** Directions for this task **
In the part that opens with the line containing "Given: Uncheck Exclude" and closes with the line containing "tap(176, 310)", swap "Instruction" for "Command" and give back only those lines, with everything else left as it stands.

** Raw data **
+ + + +
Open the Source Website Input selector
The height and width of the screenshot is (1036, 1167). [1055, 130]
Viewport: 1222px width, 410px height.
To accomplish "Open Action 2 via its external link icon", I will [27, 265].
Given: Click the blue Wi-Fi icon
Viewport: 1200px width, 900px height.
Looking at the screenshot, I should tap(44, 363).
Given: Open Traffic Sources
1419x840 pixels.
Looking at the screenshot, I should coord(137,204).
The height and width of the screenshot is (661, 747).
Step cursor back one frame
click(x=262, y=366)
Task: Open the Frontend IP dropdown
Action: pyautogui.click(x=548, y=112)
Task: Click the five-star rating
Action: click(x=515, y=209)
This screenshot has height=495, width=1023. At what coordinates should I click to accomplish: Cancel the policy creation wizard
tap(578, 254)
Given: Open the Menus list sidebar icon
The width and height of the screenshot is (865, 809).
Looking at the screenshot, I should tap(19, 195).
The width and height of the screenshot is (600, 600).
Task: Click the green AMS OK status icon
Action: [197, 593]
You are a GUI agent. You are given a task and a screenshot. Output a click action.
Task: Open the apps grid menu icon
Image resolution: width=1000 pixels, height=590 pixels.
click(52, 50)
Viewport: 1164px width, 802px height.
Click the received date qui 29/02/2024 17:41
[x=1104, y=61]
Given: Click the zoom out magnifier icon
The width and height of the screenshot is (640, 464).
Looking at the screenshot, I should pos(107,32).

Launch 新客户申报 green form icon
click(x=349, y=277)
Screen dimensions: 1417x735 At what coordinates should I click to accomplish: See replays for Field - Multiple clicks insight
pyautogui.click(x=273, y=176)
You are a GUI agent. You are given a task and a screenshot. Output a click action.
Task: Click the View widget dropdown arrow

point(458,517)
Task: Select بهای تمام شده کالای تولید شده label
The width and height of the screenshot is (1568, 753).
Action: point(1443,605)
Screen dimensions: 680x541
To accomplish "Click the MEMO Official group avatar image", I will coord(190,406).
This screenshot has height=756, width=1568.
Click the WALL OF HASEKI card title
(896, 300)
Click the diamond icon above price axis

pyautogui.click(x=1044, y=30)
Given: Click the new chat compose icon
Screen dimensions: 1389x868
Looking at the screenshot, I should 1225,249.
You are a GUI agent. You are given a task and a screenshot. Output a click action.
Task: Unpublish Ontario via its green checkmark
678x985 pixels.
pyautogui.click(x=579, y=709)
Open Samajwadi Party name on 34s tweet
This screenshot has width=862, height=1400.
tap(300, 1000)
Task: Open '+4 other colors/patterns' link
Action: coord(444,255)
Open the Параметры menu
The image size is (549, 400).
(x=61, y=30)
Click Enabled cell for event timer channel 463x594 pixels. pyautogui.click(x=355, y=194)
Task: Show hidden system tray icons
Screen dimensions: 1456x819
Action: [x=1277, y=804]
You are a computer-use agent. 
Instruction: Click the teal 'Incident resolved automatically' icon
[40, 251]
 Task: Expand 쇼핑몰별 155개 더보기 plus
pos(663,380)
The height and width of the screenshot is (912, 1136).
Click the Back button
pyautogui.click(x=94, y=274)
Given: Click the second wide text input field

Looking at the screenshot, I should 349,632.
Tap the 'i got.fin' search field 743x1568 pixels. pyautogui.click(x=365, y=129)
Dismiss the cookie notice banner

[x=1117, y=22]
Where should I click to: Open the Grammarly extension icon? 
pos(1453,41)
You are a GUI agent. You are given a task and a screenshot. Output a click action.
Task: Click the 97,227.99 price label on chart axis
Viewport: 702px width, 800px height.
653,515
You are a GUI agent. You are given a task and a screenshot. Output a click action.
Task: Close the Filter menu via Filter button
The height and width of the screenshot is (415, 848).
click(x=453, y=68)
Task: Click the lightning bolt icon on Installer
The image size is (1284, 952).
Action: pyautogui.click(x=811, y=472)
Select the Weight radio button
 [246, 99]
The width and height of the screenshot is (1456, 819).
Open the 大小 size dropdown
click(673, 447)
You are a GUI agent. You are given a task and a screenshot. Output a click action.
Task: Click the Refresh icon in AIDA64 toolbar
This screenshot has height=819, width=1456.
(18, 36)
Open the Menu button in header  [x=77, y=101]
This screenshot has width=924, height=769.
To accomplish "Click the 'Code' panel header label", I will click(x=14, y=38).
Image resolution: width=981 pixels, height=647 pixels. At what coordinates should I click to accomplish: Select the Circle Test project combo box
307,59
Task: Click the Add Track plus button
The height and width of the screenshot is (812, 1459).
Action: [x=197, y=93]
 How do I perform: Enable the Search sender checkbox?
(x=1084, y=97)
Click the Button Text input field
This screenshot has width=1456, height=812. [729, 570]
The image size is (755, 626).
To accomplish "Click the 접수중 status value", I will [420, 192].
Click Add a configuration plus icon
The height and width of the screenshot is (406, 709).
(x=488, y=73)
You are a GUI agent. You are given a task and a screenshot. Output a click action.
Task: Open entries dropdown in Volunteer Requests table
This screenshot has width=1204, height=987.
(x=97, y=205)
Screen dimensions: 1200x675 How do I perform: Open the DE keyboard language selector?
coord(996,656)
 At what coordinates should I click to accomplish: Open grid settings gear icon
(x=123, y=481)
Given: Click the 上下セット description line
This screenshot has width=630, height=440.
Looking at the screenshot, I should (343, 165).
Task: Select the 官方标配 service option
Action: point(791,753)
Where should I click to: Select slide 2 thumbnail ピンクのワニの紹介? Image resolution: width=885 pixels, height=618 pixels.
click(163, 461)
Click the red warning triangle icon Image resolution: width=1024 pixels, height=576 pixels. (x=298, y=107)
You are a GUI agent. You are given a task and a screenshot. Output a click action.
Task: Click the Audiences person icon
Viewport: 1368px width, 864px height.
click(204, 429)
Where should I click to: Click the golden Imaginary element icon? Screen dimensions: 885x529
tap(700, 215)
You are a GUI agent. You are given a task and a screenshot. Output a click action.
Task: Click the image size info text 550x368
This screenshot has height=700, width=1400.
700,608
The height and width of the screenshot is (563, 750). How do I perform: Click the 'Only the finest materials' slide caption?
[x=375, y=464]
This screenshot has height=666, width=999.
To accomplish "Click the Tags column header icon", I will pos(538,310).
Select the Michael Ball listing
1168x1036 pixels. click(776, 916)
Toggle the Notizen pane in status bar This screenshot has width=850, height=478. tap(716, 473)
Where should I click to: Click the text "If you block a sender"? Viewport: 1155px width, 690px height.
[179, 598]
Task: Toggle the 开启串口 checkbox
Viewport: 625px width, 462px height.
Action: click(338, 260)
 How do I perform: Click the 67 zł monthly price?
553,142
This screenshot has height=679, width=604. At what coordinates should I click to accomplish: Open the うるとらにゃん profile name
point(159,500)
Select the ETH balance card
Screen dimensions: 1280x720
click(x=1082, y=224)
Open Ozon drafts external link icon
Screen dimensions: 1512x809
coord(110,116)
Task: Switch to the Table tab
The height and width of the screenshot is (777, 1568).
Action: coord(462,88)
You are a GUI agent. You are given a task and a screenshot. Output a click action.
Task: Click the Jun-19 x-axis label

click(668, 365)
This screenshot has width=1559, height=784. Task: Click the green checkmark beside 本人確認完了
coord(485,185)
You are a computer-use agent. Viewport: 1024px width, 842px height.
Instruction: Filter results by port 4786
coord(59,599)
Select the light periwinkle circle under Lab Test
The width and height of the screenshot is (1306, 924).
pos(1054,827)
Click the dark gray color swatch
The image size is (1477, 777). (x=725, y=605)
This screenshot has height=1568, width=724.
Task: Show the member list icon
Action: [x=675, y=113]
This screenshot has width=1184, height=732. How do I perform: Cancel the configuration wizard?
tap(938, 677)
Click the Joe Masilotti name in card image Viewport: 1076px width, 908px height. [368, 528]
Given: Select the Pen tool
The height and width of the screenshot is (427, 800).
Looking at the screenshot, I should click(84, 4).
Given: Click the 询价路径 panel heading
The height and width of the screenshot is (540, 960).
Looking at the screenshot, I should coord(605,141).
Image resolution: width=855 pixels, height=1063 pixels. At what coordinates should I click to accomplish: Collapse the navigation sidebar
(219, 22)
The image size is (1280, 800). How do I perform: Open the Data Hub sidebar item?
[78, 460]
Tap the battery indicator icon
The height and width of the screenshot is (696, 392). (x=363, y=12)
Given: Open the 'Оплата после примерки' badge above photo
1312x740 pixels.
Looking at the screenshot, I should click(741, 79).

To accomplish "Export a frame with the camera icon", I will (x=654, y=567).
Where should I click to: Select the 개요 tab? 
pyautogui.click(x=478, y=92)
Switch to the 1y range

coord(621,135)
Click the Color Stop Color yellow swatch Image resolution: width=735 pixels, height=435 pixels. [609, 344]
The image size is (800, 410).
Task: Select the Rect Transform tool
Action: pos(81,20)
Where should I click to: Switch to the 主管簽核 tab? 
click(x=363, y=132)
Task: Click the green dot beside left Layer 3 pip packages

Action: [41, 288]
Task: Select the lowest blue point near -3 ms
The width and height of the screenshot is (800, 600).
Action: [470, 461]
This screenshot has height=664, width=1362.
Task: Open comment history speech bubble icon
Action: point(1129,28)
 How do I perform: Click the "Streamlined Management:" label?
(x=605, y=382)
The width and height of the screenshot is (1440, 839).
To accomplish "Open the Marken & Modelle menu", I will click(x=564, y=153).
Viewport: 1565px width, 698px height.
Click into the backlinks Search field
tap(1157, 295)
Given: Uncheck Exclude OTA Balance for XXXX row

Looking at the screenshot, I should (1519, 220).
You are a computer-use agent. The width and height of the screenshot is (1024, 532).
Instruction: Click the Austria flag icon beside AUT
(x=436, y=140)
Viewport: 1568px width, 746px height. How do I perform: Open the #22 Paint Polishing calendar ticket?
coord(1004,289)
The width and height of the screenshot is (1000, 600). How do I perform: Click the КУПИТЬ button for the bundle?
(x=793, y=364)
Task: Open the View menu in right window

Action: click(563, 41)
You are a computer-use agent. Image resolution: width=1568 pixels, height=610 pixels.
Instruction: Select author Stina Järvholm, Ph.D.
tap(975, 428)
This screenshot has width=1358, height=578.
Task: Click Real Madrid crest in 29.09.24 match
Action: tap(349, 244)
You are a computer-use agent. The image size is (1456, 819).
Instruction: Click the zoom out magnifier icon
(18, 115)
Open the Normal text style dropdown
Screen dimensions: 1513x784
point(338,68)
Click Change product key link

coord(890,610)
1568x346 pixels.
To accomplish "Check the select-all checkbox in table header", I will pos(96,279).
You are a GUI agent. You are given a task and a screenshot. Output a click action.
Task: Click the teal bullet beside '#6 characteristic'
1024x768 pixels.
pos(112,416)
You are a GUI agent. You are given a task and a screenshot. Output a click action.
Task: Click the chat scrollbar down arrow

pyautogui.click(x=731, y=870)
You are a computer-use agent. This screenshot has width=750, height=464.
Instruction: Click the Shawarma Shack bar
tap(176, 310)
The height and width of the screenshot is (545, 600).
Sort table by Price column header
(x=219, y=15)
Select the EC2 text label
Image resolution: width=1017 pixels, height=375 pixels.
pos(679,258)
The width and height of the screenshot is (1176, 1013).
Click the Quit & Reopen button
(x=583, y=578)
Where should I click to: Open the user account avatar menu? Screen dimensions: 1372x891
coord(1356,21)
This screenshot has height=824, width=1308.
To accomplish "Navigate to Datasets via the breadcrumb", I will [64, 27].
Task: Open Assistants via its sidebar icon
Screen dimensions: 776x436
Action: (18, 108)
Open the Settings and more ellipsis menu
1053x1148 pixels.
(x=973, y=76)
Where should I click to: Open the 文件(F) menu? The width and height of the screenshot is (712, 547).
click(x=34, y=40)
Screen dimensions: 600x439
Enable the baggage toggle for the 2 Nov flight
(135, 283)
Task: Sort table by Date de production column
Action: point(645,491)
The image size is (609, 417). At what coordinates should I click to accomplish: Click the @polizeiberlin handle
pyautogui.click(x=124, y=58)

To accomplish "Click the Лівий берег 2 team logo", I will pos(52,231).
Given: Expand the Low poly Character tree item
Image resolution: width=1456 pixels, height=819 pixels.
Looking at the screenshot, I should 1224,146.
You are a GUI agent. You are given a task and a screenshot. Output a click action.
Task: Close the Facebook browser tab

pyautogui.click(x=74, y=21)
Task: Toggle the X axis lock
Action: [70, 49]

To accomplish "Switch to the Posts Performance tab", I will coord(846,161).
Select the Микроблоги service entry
+ + + +
** Answer to this problem **
Given: Uncheck Exclude OTA Balance for XXXX row

Looking at the screenshot, I should (1519, 220).
You are a computer-use agent. The width and height of the screenshot is (1024, 532).
Command: Click the Austria flag icon beside AUT
(x=436, y=140)
Viewport: 1568px width, 746px height. How do I perform: Open the #22 Paint Polishing calendar ticket?
coord(1004,289)
The width and height of the screenshot is (1000, 600). How do I perform: Click the КУПИТЬ button for the bundle?
(x=793, y=364)
Task: Open the View menu in right window

Action: click(563, 41)
You are a computer-use agent. Image resolution: width=1568 pixels, height=610 pixels.
Command: Select author Stina Järvholm, Ph.D.
tap(975, 428)
This screenshot has width=1358, height=578.
Task: Click Real Madrid crest in 29.09.24 match
Action: tap(349, 244)
You are a computer-use agent. The image size is (1456, 819).
Command: Click the zoom out magnifier icon
(18, 115)
Open the Normal text style dropdown
Screen dimensions: 1513x784
point(338,68)
Click Change product key link

coord(890,610)
1568x346 pixels.
To accomplish "Check the select-all checkbox in table header", I will pos(96,279).
You are a GUI agent. You are given a task and a screenshot. Output a click action.
Task: Click the teal bullet beside '#6 characteristic'
1024x768 pixels.
pos(112,416)
You are a GUI agent. You are given a task and a screenshot. Output a click action.
Task: Click the chat scrollbar down arrow

pyautogui.click(x=731, y=870)
You are a computer-use agent. This screenshot has width=750, height=464.
Command: Click the Shawarma Shack bar
tap(176, 310)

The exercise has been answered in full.